(Recorded data)
<<<<

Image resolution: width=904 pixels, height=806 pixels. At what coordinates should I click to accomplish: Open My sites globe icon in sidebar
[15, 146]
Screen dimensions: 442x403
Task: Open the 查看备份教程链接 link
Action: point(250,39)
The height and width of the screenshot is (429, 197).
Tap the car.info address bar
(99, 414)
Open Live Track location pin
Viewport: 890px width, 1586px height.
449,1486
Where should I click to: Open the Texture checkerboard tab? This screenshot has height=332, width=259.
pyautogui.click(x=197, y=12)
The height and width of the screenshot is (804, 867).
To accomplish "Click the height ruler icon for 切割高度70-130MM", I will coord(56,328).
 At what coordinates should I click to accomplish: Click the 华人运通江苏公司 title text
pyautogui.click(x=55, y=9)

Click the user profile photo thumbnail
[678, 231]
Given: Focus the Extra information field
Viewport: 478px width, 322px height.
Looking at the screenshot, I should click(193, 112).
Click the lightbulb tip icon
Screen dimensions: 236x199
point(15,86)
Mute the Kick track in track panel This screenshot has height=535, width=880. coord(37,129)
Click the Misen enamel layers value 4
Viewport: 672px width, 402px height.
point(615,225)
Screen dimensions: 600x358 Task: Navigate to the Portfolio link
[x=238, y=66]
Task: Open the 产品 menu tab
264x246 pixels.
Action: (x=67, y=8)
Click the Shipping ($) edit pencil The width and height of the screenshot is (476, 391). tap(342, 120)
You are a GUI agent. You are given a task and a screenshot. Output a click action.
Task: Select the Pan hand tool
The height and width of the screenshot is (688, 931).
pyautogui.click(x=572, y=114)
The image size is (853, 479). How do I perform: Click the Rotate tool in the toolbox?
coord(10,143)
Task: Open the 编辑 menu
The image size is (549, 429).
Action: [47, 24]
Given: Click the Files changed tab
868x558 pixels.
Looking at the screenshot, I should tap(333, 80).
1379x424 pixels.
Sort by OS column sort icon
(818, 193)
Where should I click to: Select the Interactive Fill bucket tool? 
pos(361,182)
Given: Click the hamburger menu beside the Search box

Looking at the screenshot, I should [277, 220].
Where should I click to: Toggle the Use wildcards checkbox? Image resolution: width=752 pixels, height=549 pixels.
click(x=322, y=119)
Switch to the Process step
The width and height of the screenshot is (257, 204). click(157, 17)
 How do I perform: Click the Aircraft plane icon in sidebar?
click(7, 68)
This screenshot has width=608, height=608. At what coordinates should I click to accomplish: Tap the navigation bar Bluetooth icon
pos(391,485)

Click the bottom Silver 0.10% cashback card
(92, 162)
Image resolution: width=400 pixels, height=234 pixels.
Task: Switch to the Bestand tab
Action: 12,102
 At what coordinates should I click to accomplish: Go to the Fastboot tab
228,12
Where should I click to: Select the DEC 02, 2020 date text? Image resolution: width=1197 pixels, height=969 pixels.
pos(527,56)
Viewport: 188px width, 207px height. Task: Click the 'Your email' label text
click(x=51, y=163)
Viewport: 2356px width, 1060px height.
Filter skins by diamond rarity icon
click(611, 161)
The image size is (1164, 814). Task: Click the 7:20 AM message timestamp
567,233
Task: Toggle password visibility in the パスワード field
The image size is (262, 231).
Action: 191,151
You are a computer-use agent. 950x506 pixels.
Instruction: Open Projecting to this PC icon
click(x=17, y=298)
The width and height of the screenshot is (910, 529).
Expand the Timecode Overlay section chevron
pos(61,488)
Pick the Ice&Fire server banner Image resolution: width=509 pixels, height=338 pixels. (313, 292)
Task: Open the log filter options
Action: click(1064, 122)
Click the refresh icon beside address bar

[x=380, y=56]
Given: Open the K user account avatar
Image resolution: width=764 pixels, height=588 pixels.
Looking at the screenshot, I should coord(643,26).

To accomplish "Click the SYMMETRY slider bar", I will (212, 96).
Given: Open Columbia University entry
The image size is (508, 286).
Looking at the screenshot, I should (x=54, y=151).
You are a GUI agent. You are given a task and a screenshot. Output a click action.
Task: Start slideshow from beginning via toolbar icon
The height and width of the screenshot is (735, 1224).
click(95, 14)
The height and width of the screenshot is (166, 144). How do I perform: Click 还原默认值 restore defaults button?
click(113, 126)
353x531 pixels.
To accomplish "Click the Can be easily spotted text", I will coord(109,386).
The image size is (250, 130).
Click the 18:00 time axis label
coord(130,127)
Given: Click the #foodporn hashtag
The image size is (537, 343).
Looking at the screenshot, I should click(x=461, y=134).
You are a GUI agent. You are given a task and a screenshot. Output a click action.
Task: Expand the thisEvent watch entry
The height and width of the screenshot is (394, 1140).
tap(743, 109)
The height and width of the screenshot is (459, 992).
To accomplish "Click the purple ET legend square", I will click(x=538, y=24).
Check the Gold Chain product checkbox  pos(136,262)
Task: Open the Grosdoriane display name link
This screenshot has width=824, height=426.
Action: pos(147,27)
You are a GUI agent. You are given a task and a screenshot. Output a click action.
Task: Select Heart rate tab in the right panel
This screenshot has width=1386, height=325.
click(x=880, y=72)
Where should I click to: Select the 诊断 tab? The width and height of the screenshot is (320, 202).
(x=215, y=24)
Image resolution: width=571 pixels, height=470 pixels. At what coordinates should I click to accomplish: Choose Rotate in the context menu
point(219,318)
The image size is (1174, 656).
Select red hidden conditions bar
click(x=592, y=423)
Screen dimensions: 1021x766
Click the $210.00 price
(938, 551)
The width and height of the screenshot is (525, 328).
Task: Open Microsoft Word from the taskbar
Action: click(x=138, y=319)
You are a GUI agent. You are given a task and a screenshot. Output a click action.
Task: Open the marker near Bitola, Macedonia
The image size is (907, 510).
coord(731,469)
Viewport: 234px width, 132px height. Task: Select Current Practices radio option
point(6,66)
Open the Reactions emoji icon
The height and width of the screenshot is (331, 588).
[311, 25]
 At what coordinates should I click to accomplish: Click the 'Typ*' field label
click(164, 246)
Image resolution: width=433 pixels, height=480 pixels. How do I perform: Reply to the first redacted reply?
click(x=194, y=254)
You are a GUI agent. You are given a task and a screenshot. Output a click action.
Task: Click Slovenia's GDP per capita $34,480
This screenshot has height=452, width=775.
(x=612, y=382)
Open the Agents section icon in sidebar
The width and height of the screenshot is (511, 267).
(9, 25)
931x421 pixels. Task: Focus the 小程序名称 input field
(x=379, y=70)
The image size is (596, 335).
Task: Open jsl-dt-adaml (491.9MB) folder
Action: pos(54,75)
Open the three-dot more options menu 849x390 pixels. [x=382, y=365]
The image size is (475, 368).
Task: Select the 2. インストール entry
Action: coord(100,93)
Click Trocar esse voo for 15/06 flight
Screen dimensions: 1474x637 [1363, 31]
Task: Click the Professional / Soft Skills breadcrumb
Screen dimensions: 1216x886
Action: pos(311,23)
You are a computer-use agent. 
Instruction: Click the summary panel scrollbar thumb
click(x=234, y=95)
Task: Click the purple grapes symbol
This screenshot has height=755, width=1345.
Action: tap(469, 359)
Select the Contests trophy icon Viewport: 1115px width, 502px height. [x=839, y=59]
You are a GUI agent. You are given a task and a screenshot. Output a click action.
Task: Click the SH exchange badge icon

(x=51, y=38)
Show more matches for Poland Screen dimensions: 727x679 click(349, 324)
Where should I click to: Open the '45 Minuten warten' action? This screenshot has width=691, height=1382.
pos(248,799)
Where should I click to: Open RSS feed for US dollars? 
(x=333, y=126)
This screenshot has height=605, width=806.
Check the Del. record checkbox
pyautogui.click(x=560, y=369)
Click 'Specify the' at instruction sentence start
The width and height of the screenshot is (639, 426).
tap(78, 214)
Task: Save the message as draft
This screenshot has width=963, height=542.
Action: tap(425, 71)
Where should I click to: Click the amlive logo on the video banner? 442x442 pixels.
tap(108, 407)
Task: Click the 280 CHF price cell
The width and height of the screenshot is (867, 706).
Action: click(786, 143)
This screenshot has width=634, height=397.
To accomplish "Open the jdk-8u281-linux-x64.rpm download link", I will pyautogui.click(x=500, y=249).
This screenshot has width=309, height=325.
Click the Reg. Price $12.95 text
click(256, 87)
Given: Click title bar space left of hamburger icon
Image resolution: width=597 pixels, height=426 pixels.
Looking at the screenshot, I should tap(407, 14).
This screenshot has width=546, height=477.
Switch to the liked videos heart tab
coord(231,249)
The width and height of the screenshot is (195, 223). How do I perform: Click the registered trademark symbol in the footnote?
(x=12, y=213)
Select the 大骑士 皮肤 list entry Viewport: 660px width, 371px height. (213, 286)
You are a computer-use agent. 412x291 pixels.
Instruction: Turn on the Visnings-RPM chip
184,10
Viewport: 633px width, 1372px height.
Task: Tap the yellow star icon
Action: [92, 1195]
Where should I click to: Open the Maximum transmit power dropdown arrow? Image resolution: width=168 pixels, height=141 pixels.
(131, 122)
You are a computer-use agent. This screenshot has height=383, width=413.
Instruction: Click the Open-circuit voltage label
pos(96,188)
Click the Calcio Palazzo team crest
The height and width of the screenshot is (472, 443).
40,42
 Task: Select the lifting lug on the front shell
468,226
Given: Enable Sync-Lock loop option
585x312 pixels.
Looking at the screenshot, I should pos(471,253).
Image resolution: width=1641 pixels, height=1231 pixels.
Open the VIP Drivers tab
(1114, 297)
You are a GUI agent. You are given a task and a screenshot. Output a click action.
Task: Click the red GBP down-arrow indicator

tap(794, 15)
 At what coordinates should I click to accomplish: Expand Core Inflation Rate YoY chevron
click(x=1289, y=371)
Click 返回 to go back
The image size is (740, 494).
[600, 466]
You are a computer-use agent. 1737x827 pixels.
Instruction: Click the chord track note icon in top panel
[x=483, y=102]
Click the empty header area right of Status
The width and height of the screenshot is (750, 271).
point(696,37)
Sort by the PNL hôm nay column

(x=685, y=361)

>>>>

**Work to be completed**: Scan the records above for the lines holding "Check the Del. record checkbox" and "Select the 大骑士". Transcribe those two and every line between them word for word, and no others.

**Written response**:
Check the Del. record checkbox
pyautogui.click(x=560, y=369)
Click 'Specify the' at instruction sentence start
The width and height of the screenshot is (639, 426).
tap(78, 214)
Task: Save the message as draft
This screenshot has width=963, height=542.
Action: tap(425, 71)
Where should I click to: Click the amlive logo on the video banner? 442x442 pixels.
tap(108, 407)
Task: Click the 280 CHF price cell
The width and height of the screenshot is (867, 706).
Action: click(786, 143)
This screenshot has width=634, height=397.
To accomplish "Open the jdk-8u281-linux-x64.rpm download link", I will pyautogui.click(x=500, y=249).
This screenshot has width=309, height=325.
Click the Reg. Price $12.95 text
click(256, 87)
Given: Click title bar space left of hamburger icon
Image resolution: width=597 pixels, height=426 pixels.
Looking at the screenshot, I should tap(407, 14).
This screenshot has width=546, height=477.
Switch to the liked videos heart tab
coord(231,249)
The width and height of the screenshot is (195, 223). How do I perform: Click the registered trademark symbol in the footnote?
(x=12, y=213)
Select the 大骑士 皮肤 list entry Viewport: 660px width, 371px height. (213, 286)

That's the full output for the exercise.